I'm glad to hear from recent experience of others, these parts, in a Cessna 170, appear to be center drilled and universal also center drilled. This is how it should be. I still want to issue a warning, don't assume it is so. The set we sent to the machine shop cost us another new universal.

Re: Yoke position question
Posted: Thu Feb 20, 2025 6:35 pm
by DaveF
Sorry, but I think the worry about rivets vs bolts in the yoke is amusing. I wish I were strong enough to shear two AN3 bolts!
Re: Yoke position question
Posted: Tue Feb 25, 2025 10:13 am
by GAHorn
DaveF wrote: ↑Thu Feb 20, 2025 6:35 pm
Sorry, but I think the worry about rivets vs bolts in the yoke is amusing. I wish I were strong enough to shear two AN3 bolts!

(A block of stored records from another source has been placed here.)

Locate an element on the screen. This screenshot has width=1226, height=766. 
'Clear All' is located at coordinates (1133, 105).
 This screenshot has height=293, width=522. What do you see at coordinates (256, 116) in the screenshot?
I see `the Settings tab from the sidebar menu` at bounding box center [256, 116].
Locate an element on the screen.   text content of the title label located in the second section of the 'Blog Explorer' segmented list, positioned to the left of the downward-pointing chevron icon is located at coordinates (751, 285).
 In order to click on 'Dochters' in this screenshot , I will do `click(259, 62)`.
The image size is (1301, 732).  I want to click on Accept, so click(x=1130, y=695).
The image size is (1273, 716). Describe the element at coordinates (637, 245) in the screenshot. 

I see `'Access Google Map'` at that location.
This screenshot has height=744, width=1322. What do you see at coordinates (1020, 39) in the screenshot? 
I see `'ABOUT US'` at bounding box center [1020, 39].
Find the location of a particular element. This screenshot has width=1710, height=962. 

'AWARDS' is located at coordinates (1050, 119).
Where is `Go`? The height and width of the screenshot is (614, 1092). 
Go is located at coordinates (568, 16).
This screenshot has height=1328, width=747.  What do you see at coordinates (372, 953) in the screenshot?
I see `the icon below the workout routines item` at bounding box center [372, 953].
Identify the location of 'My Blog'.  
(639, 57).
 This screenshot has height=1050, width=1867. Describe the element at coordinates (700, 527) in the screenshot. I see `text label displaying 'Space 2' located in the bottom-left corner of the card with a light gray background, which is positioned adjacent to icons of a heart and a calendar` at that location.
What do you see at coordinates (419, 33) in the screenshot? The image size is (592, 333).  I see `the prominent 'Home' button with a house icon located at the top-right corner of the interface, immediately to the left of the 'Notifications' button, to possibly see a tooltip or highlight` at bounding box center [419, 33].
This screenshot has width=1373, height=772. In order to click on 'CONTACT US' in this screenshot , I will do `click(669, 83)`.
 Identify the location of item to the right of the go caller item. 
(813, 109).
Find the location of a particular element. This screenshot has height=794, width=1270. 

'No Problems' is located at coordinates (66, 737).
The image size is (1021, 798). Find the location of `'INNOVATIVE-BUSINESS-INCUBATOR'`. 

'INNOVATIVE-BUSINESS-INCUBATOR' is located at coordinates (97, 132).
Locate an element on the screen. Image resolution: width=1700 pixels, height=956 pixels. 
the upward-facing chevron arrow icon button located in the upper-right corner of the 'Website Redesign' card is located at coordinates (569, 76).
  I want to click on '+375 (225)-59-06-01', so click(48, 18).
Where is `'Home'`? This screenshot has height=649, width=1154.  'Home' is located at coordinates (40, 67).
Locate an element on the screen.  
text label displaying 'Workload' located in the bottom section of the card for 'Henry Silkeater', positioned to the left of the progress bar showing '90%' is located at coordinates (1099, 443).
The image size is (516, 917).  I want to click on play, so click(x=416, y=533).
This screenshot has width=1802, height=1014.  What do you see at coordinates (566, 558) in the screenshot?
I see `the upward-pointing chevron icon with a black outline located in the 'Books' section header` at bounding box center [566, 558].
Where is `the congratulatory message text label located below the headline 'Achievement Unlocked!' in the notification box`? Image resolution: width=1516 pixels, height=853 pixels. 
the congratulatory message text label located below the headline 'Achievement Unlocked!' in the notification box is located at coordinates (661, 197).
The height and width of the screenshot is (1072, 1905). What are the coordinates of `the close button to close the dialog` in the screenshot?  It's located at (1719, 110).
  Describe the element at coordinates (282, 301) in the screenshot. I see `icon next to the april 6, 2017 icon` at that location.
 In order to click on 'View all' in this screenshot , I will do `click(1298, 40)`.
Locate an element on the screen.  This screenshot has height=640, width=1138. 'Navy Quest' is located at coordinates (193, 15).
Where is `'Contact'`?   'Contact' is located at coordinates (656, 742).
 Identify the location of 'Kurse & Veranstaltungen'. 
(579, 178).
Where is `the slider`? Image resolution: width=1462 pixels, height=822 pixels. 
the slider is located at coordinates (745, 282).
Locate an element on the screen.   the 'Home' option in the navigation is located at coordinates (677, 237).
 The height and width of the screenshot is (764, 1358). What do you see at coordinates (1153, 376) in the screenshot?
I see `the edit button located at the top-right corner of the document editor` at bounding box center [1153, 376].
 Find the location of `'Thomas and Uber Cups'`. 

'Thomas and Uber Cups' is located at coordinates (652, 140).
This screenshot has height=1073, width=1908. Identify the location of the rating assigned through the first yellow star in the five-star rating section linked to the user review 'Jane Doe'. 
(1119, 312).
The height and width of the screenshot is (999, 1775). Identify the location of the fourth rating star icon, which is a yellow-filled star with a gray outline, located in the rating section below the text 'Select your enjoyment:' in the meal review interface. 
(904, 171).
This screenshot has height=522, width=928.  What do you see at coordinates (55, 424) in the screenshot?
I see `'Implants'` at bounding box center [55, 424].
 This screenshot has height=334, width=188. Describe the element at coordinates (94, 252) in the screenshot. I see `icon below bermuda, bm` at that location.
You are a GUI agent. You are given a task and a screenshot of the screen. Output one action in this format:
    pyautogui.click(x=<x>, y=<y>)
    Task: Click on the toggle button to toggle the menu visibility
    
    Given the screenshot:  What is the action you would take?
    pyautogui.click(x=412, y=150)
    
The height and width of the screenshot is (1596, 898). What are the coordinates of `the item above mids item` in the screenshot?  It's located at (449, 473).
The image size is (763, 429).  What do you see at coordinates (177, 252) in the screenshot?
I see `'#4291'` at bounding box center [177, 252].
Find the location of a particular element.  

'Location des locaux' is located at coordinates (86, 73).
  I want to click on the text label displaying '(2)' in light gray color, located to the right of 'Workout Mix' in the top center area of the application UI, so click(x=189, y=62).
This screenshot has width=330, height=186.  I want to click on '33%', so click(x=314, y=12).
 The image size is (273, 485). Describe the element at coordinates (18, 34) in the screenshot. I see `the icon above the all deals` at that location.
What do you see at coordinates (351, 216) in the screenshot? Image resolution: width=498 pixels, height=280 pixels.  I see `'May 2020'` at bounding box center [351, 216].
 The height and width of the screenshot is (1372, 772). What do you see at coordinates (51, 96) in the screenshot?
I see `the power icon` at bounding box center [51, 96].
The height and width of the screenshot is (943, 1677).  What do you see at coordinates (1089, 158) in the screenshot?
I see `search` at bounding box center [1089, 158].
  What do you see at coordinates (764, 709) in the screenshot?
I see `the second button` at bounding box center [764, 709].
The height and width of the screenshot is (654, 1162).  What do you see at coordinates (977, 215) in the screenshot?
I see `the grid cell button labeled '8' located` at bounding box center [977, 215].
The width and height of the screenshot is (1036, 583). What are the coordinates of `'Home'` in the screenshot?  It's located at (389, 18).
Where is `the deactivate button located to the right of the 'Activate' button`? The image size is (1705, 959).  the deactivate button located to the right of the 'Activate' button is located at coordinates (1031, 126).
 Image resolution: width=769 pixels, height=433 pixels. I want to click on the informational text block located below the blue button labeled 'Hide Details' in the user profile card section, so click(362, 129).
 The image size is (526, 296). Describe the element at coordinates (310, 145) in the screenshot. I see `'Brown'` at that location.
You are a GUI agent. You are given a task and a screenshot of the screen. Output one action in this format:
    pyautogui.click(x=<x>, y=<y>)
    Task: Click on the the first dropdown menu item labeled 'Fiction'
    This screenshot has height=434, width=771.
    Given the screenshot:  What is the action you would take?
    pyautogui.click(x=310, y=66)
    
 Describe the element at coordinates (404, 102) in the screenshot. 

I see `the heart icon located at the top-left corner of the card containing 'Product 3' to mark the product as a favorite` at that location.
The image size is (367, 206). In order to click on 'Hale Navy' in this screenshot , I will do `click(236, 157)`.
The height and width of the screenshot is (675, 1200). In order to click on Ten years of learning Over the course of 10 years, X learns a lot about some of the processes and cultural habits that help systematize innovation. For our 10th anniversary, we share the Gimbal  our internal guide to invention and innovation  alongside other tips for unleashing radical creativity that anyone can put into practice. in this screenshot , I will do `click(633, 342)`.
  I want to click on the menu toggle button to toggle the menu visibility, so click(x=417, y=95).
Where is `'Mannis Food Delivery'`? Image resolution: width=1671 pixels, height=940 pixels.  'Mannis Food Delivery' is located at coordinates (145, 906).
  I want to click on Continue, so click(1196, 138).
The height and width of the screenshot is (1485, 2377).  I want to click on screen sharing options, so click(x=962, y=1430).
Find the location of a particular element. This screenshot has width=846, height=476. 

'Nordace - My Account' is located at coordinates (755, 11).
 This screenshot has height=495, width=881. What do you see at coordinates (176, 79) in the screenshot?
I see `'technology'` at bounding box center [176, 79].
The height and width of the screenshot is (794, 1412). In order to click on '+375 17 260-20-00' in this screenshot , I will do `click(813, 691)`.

Agreed…the substitution of bolts for rivets in the yoke-to-shaft is not likely to be a problem if they are not overtorqued…. but the issue of reaming/close-tolerance-bolts of substitution in most other applications is precautionary. If one researches the IPC it will be seen that AN bolts are allowed to replace the rivets in lift-struts. But if the holes are not properly reamed… it is possible that only one bolt carries the load, instead of all the bolts sharing the load. (My own B-model has bolts and according to Cleo Bickford who noticed my struts at the OCH mid-year, it was determined that during a period of model-changeover from Hi-shears to AN429 rivets, Cessna substituted AN bolts on a short run. Cleo’s research with Cessna resulted in a service-response that cautioned about reaming the holes.) I decided that, in any event, my hard-landings and TRW-penetrations have “set“ and proofed the bolts properly.